AI Article Synopsis

  • Most studies on heart disease usually look at systemic therapies and radiation separately, creating challenges in preventing heart damage from treatments.
  • The analysis covers various factors contributing to cardiac toxicity, including the type of treatment, patient specifics like age and medical history, and how these elements interact.
  • Understanding cardiac toxicity as a combined effect of different therapies rather than just one can help in developing better prevention strategies in the future.

Article Abstract

When focusing on heart disease, most available studies split the two different parts of the adjuvant treatment, i.e., systemic therapies and radiation therapy, making it difficult to implement efficient strategies for preventing treatment-induced cardiac toxicity. This paper reviews the current understanding of treatments-induced cardiac toxicity in a global approach. Many factors should be considered when assessing the cardiac hazard. Treatment-related risk factors include heart dose exposure, chemotherapy, targeted agents such as HER2 inhibitors, but also endocrine agents, or anesthetic procedure.
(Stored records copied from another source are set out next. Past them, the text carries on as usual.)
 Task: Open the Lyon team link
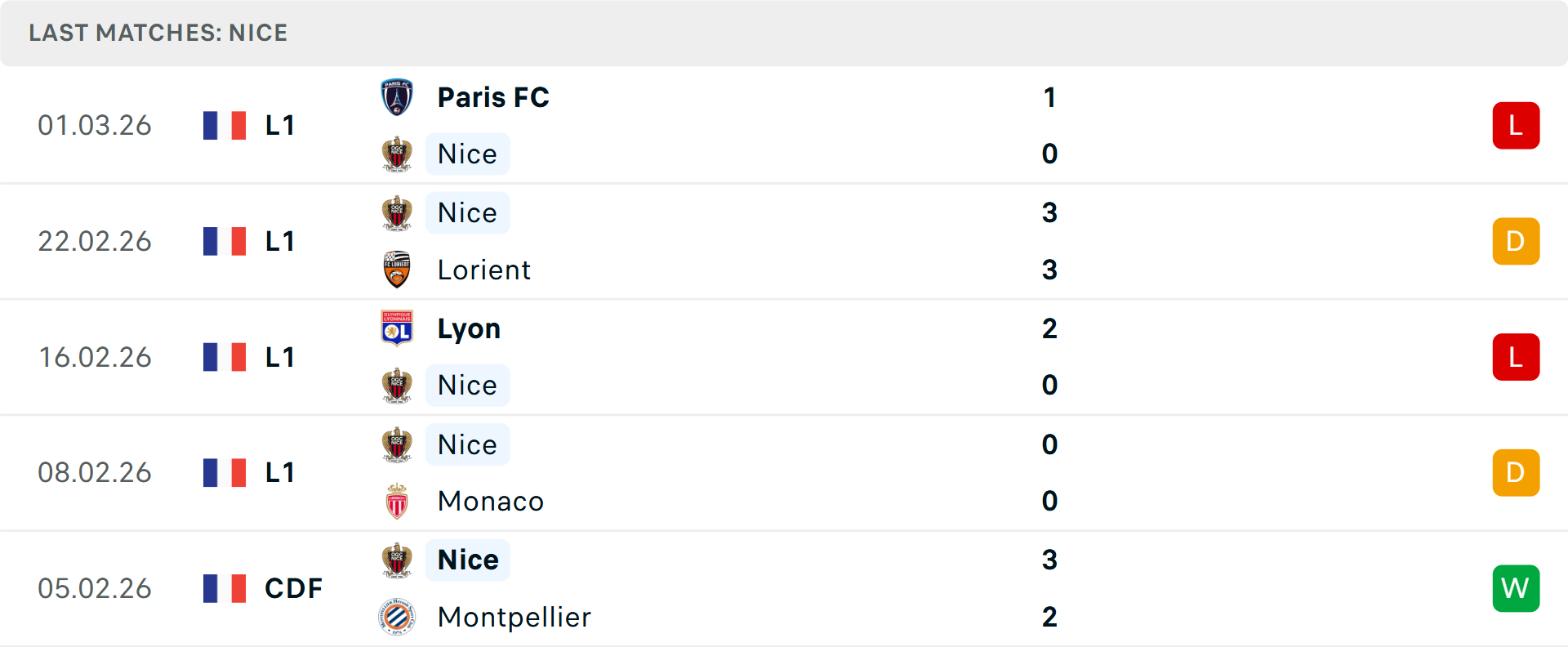(x=469, y=328)
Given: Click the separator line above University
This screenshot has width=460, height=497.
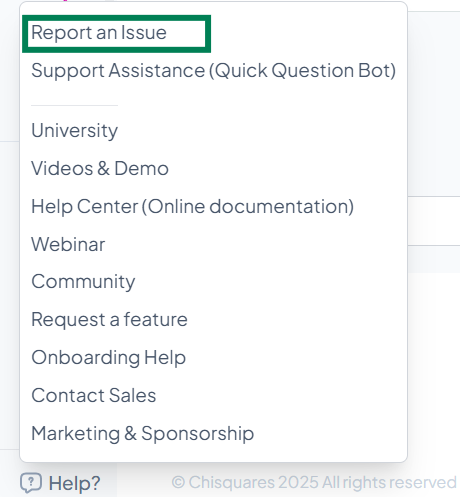Looking at the screenshot, I should pyautogui.click(x=74, y=105).
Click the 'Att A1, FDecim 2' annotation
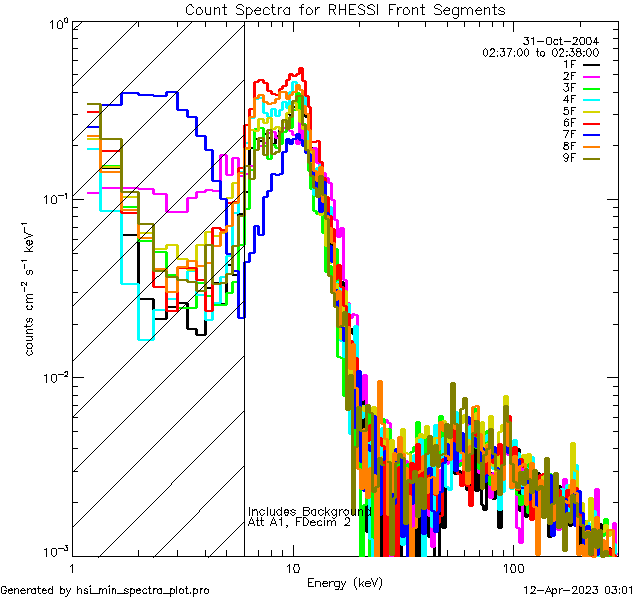Viewport: 640px width, 600px height. click(299, 522)
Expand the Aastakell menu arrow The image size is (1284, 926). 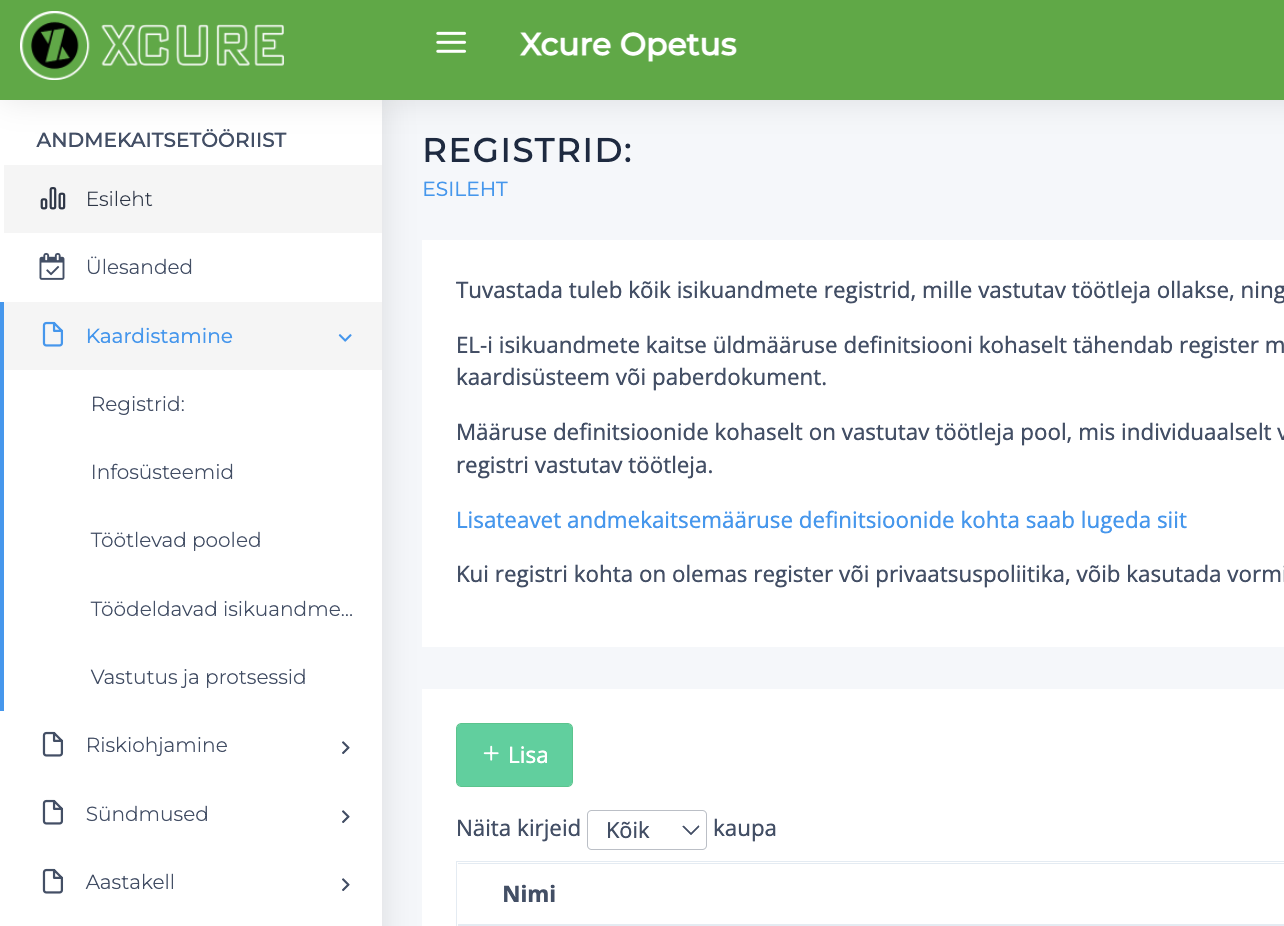345,884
Patients' characteristics should also be taken into account. Age, menopausal status, stress, previous history of cardiac disease, genetic profile, and body mass index could all impact on cardiac function after adjuvant therapies. Cardiac toxicity should not be analyzed as the consequence of a specific therapy, but should be considered as the result of additive or supra-additive toxicities. By this way, it will be possible to implement new strategies for preventing treatment-induced cardiac toxicity.